There is an illusion that mining’s share of employment will rebound when the next commodity boom starts. However, after spending years studying the platinum sector, both underground and above ground, one thing is clear: SA’s pre-mechanisation employment share will never return. Maybe Anglo Platinum’s Twickenham mine will return to production from being on care and maintenance — but it is likely to require fewer than 1,000 workers rather than the 15,000 of yesteryear, and will be powered by machines run by a small number of engineers, rather than blasters.
Shifting the burden of protecting people to the private sector is unlikely to attract investment. Every year the Fraser Institute carries out a survey of mining firms in mining jurisdictions worldwide. In 2011, in SA almost 3% of firms surveyed said they would not pursue investment due to labour regulations/employment agreements and labour militancy/work disruptions. By 2015 that percentage had jumped to 26% — the highest level of deterrence on the survey scale.

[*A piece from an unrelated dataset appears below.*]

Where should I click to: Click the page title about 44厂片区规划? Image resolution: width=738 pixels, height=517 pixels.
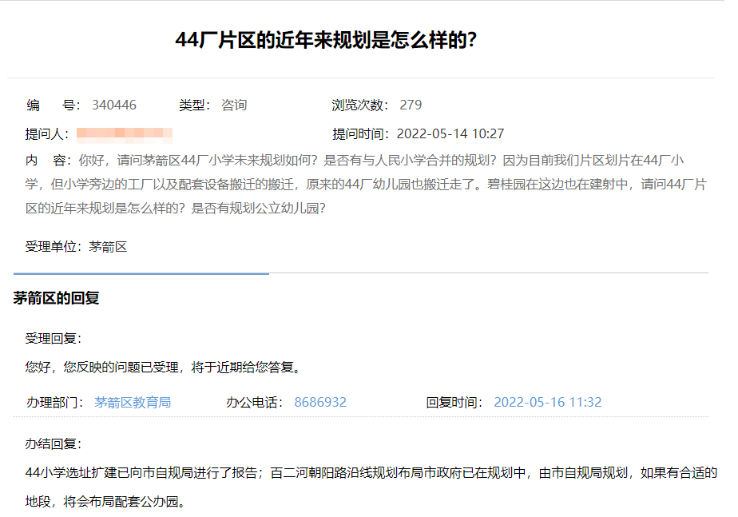pyautogui.click(x=326, y=41)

Rather than guilt-tripping firms to subsidise social protection, the government needs to play a central role in transforming the human capital landscape. There are two tangible efforts that can be supported — improving educational outcomes for communities around mines and strengthening the workforce that will be retrenched due to low profitability and increased mechanisation.
When I first moved to Rustenburg in 2014 during the mining strikes, I visited schools around the mines and asked secondary students what they wanted to do. The most common response was that they wanted to work in the mines. Why? Because their parents and grandparents worked in the mines. Little did they realise that in the coming years the area would be devastated by a drastic reduction in mining employment.
Maths pass rates at schools in areas around mines in Limpopo averaged less than 5% in 2018. Although firms have tried to provide educational support through corporate social responsibility programmes, this has been inadequate. Education is a social good, and the government has a responsibility to step up the provision of high-quality education in mining towns and rural areas. A strong foundation of maths and sciences is key to ensuring that students will be able to survive in a technology-intensive world.
The second area for human capital improvement is redesigning the provision of skills for workers facing retrenchment. Currently, as part of the retrenchment process, firms must provide a minimum amount of training to workers who will lose their jobs. However, after going from mining firm to mining firm to assess the effectiveness of these programmes I have concluded that they simply do not work. The process of reskilling workers is not demand-driven, it is supply-driven. Workers are essentially asked to pick a skill or skill set they would like to receive training for — plumbing, sewing, carpentry, gardening and so on. But how many plumbers or tailors does the small area around a closing mine need?
Turning the reskilling and human capital development efforts into a demand-driven process requires working with other industries. For instance, can we provide a tax incentive to another industry to retrain workers and hire them afterwards? A cross-sectoral effort is the only way to ensure workers are retrained for non-mining industries that remain labour-intensive, and the process does not just perpetuate the growing skills mismatch.
Ultimately, the government must play a more active role in protecting people, rather than placing the burden of job protection on the private sector. It will be virtually impossible to restore SA as an attractive investment destination without getting this right.